Firefighters struggled to extinguish the fire that raged at the Nan Ya Plastics white pearl paper plant in Chiayi on Sunday, taking about 17 hours to put it out. The thick fumes that billowed out of the blaze were blamed for a black-colored rain that occurred shortly after, thought to be the result of partially combusted carbon residue in the air. This should be a wake-up call for the nation about its lax attitude toward industrial safety.
Even though Nan Ya is listed on the stock exchange separately from Formosa Plastics, it is actually a member of Formosa Group. Fires at Formosa’s sixth naphtha cracker in Yunlin are still very fresh in the memory, having happened in July this year. The group is still smarting from the compensation it had to pay for those fires, so the Nan Ya blaze only adds to the financial burden and deepens the damage done to the company’s reputation.
The group has come under scrutiny and criticism from all quarters and it seems to have gone adrift since the death of its founder Wang Yung-ching (王永慶). In the face of this string of industrial accidents, safety and restoring the group’s battered corporate image have become priorities.
That these accidents are, to some extent at least, the product of this nation’s industrial culture is a damning indictment of attitudes toward safety in this country. On Thursday, seven lives were lost when scaffolding collapsed along a section of highway in Nantou County, and before that there was an uproar when an engineer died, seemingly from overwork. Sadly, it appears that all sectors of industry are affected by this indifference to basic health and safety principles.
This nation has paid insufficient attention to industrial safety and the problems are across the board.

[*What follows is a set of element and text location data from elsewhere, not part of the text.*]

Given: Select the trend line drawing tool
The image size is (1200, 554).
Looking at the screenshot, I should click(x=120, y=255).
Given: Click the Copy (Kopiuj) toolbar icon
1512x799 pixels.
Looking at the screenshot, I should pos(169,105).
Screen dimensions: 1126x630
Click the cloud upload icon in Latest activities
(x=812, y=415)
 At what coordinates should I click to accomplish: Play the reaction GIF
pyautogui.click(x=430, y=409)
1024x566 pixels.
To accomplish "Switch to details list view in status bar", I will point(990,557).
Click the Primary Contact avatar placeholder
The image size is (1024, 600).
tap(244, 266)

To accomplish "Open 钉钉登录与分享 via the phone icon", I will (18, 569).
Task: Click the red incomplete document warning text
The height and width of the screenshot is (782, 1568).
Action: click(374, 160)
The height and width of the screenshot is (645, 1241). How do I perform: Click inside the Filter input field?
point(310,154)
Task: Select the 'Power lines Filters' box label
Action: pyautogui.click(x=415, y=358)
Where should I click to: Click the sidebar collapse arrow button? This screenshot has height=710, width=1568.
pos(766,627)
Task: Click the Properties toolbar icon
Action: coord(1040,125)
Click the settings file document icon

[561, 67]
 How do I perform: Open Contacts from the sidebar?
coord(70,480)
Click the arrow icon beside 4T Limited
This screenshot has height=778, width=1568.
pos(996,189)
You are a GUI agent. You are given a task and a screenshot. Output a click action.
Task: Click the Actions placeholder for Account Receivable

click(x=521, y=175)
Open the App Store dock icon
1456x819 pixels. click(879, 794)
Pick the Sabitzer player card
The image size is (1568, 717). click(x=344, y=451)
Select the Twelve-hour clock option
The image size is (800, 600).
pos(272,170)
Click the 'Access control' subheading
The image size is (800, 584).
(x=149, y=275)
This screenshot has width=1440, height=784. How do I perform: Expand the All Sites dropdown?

First, workers tend to shy away from hassle. The slapdash attitude — the “oh, it’ll be alright” approach — to health and safety is still very much with us and this makes it difficult to implement safety rules effectively. Indeed, “the devil is in the details,” and that devil is behind the recent string of accidents.
The second problem is with the industrialists — the top brass. With wafer-thin profits and mounting benefit costs, even the managerial system at a major enterprise, such as Formosa Group, is built around cost-cutting and efficiency, and this tends to come at the expense of safety. In the past, keeping costs low across the board was considered a virtue. Perhaps pressure from the increasing emphasis on human rights, the environment and sufficient wages has exacerbated safety problems.
Finally, monitoring by the government doesn’t seem to be working, either.
After any accident, the Council of Labor Affairs declares that it will “assess the system of accountability” and “conduct a survey of safety in the workplace and fines,” but none of this can make up for the loss of life.
While there is obviously a need to do something, there seems to be a huge gap between the regulations that appear on paper and the regulations that are enforced.
Occupational safety needs to be examined at every level; from the health and safety management procedures of major enterprises to fire prevention and safety protection at individual sites, to fire exits in department stores. Unfortunately, it is often a case of “all talk and no action.” The string of accidents and disaster at Formosa Group plants are not the fault of one particular group: The blame lies with the government, industry and workers alike.